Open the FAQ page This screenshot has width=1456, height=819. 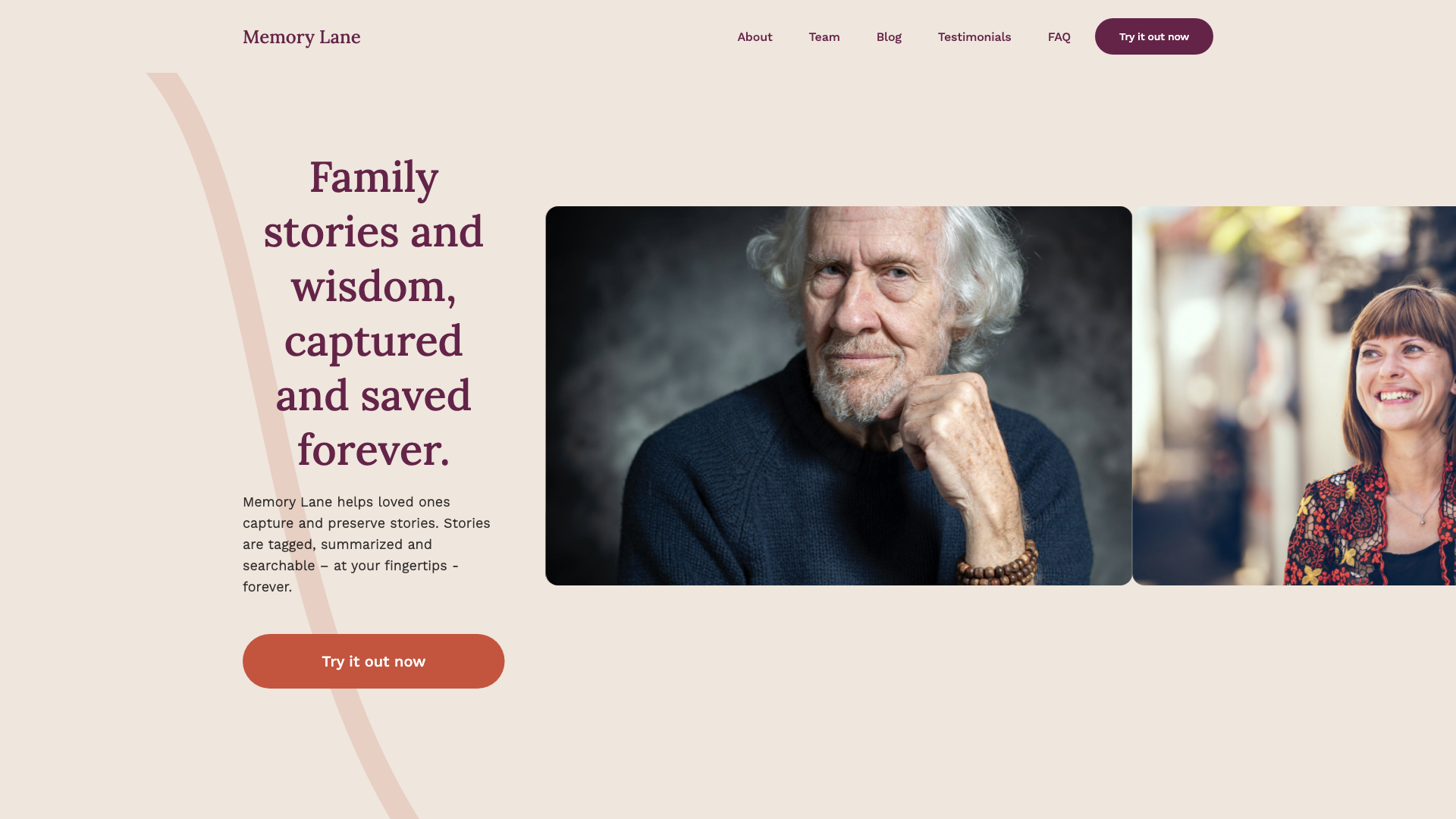click(x=1059, y=37)
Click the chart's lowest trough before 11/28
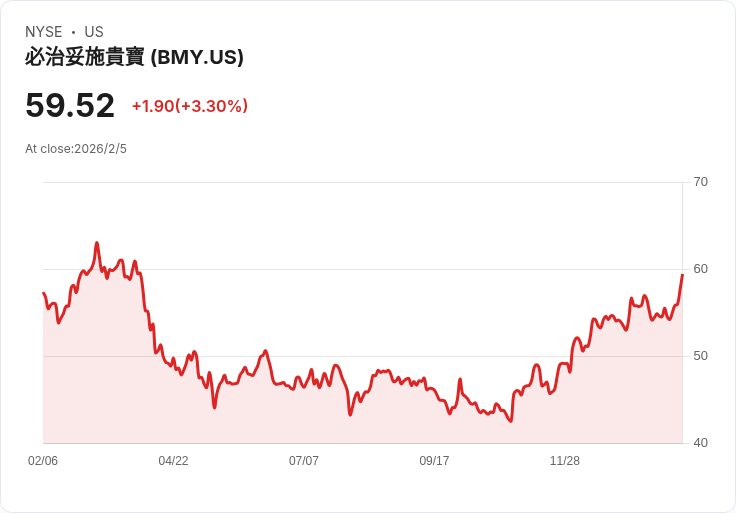Screen dimensions: 736x513 [x=510, y=421]
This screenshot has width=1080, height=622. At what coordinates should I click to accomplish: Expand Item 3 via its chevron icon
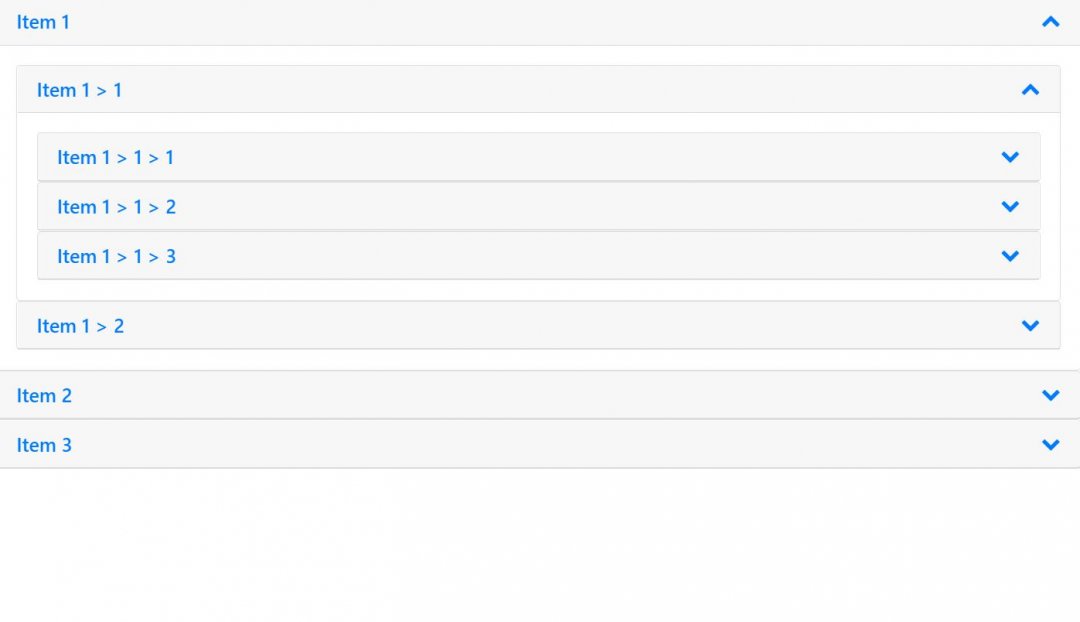[1050, 445]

※ ※ ※

▸ **Activity**:
Set down exactly, and only, the lines from the one holding "This screenshot has width=1080, height=622." to the end of the records above, leaving every picture out.

▸ **Task answer**:
This screenshot has width=1080, height=622. At what coordinates should I click to accomplish: Expand Item 3 via its chevron icon
[1050, 445]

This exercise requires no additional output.